An employee and accountholder of a bank was entitled to an award of $10,000 (Canadian) in damages against a co-worker who, contrary to the bank’s policy, used her workplace computer to access the complaining employee’s computer at least 174 times, the Court of Appeal for Ontario, Canada has held. In the court’s view, the Province of Ontario recognized a common-law cause of action for invasion of privacy.
Intrusion Upon Seclusion
Ontario had already accepted the existence of a tort claim for appropriation of personality, the court noted. The Province at least remained open to the proposition that a tort action will lie for an intrusion upon seclusion, as asserted by the employee.
Canadian law’s protection against unreasonable search and seizure indicated that privacy was considered worthy of constitutional protection, the court said. The interests engaged by the protection against unreasonable search and seizure were not simply an extension of the concept of trespass, but rather were grounded in an independent right to privacy held by all citizens.
A specific interest in one’s informational privacy had been identified by case law, according to the court. The complaining employee’s claim to privacy in her banking records would fall within her interest in informational privacy.
The recognition of a right to privacy was also shown by the development of the common-law tort of defamation, and privacy had been declared to be a human right by various international agreements, such as the International Covenant on Civil and Political Rights, the court noted.
Interference with Federal, Provincial Legislation?
A common-law cause of action for invasion of privacy would not interfere with federal and provincial legislation, such as the federal Personal Information Protection and Electronic Documents Act (PIPEDA), in the court’s view. PIPEDA dealt with “organizations” subject to federal jurisdiction and did not speak to the existence of a civil cause of action in Ontario.

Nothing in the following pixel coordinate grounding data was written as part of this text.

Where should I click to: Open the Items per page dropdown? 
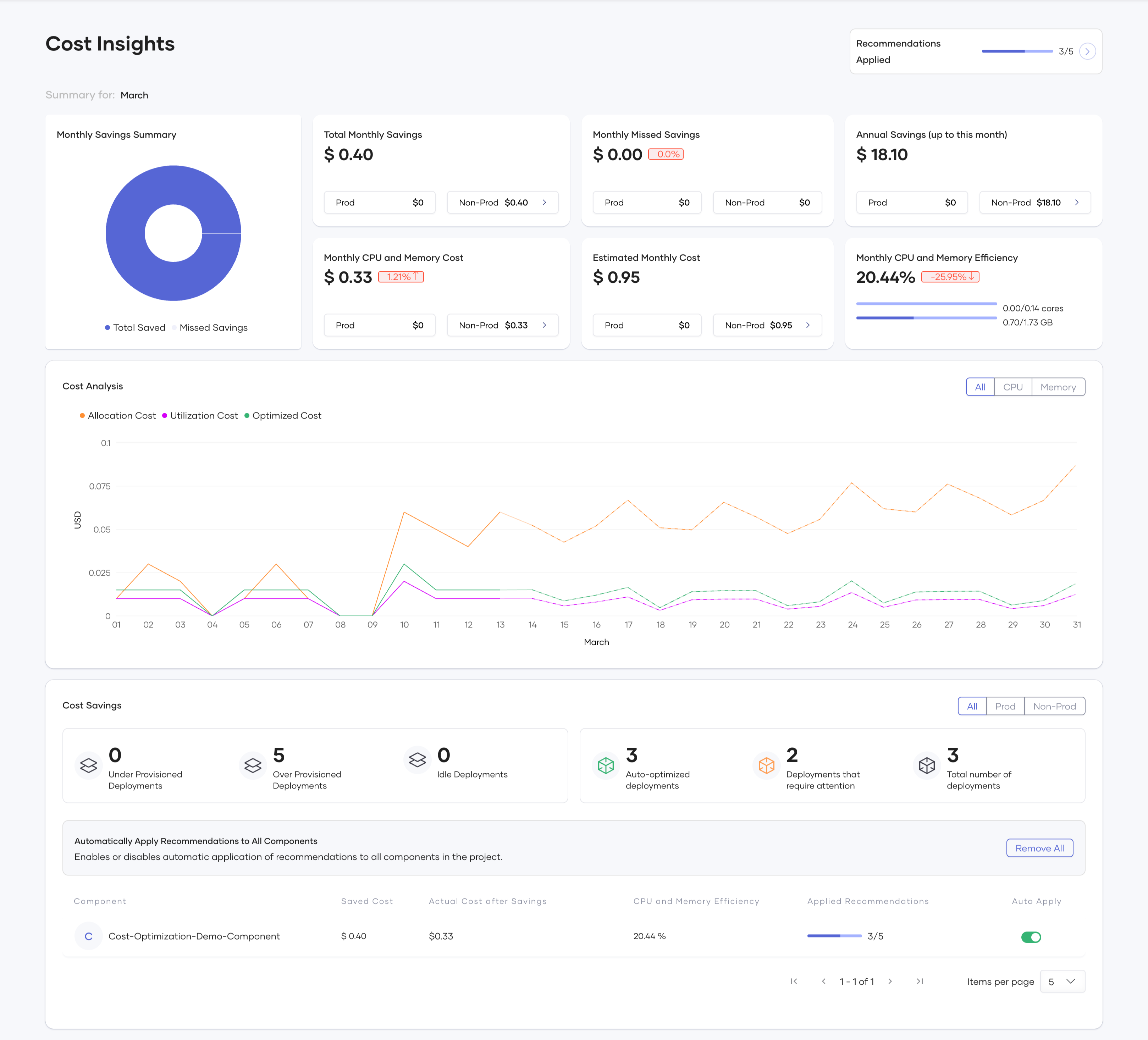pos(1061,981)
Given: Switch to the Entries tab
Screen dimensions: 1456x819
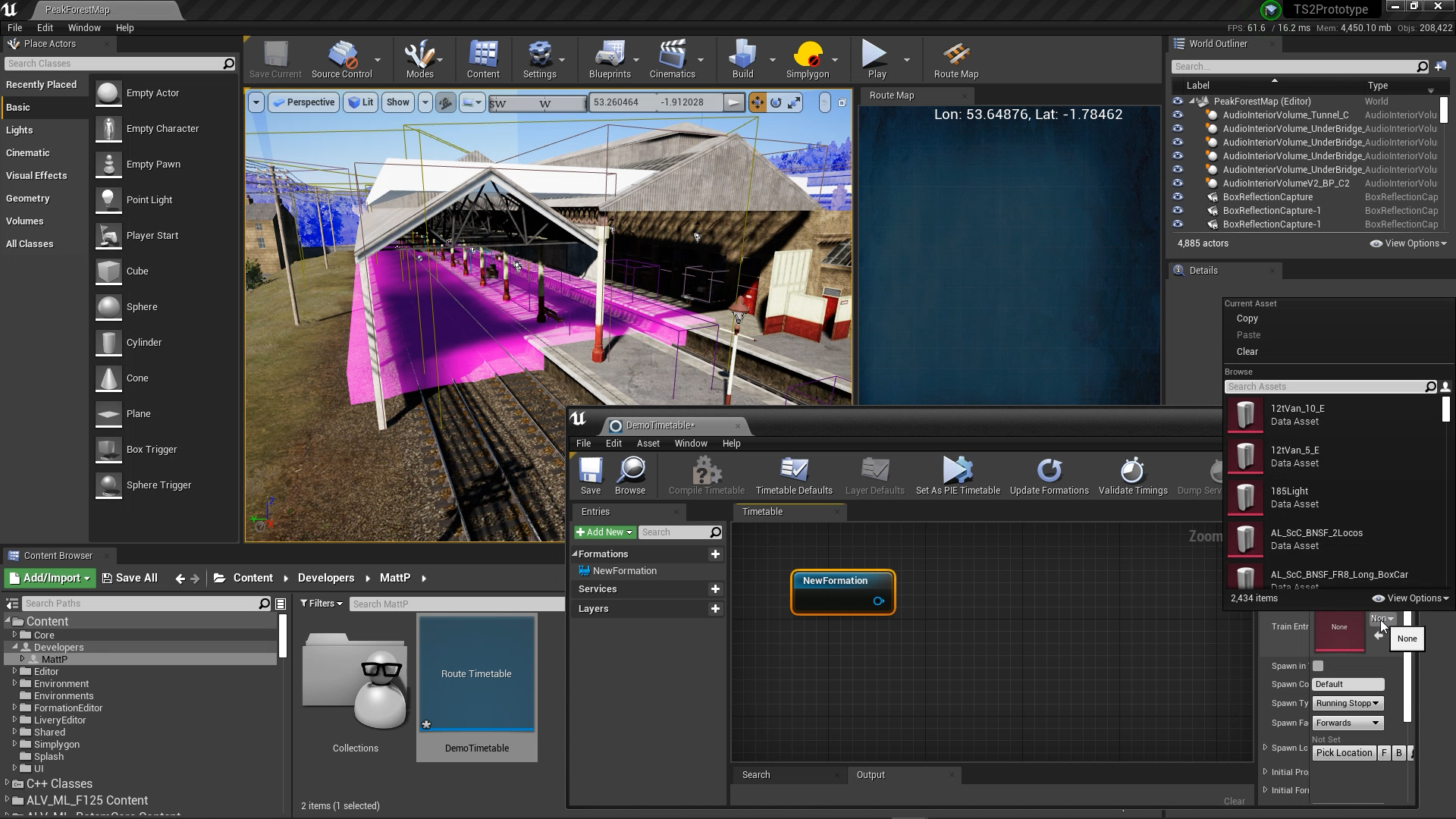Looking at the screenshot, I should tap(595, 512).
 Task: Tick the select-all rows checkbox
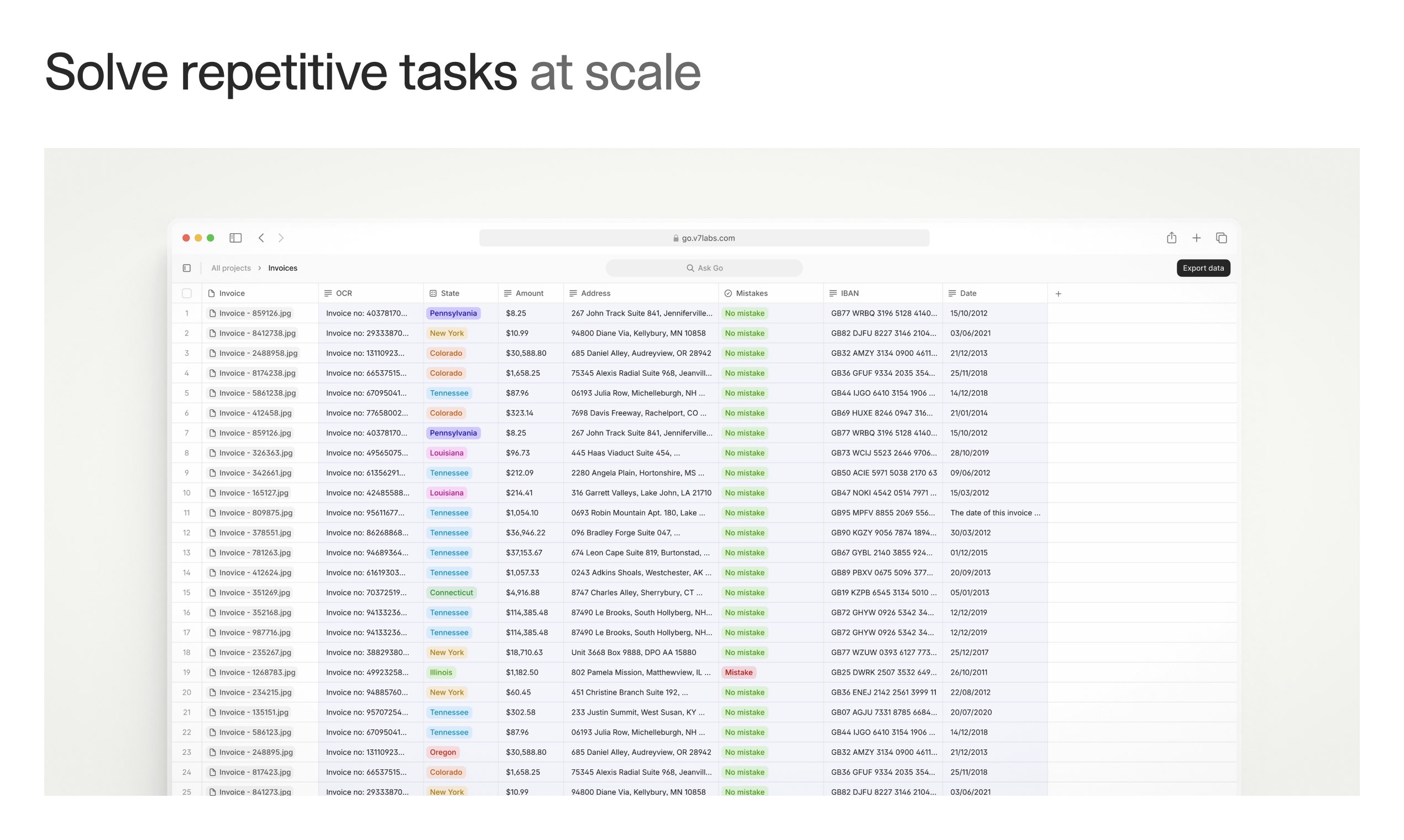pyautogui.click(x=187, y=293)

To proceed under PIPEDA, the employee would have to file a complaint against the bank—her own employer—rather than against the co-worker who accessed the records. The co-worker acted as a rogue employee, which could provide the bank with a complete defense to a PIPEDA action. Moreover, the remedies available under PIPEDA did not include damages.
Elements of Claim
The elements of the tort of intrusion upon seclusion were derived from the Restatement (Second) of Torts (2010):
“One who intentionally intrudes, physically or otherwise, upon the seclusion of another or his private affairs or concerns, is subject to liability to the other for invasion of his privacy, if the invasion would be highly offensive to a reasonable person.”When the plaintiff had suffered no provable pecuniary loss, the plaintiff could seek “symbolic” or “moral” damages. Damages awards for invasion of privacy would be analogous to damages awards for other torts, such as nuisance or trespass. Aggravated damages would be appropriate in cases involving egregious conduct.
In the current case, the court held that (1) the defending co-worker’s intrusion was intentional; (2) it amounted to an unlawful invasion of the complaining employee’s private affairs; (3) it would be viewed as highly offensive to a reasonable person; and (4) it caused distress, humiliation, and anguish.
Although the co-worker’s actions were deliberate and repeated, and the employee was upset by the intrusion, the employee suffered no public embarrassment or harm to her health or social position, and the co-worker had apologized for her misconduct. On balance, appropriate damages fell at the midpoint of the range of damages that would be reasonable for intrusions upon seclusion, or $10,000. The co-worker’s conduct was not deemed to be so exceptional as to warrant an award of aggravated or punitive damages.
The decision is Jones v. Tsige, CCH Privacy Law in Marketing ¶60,730.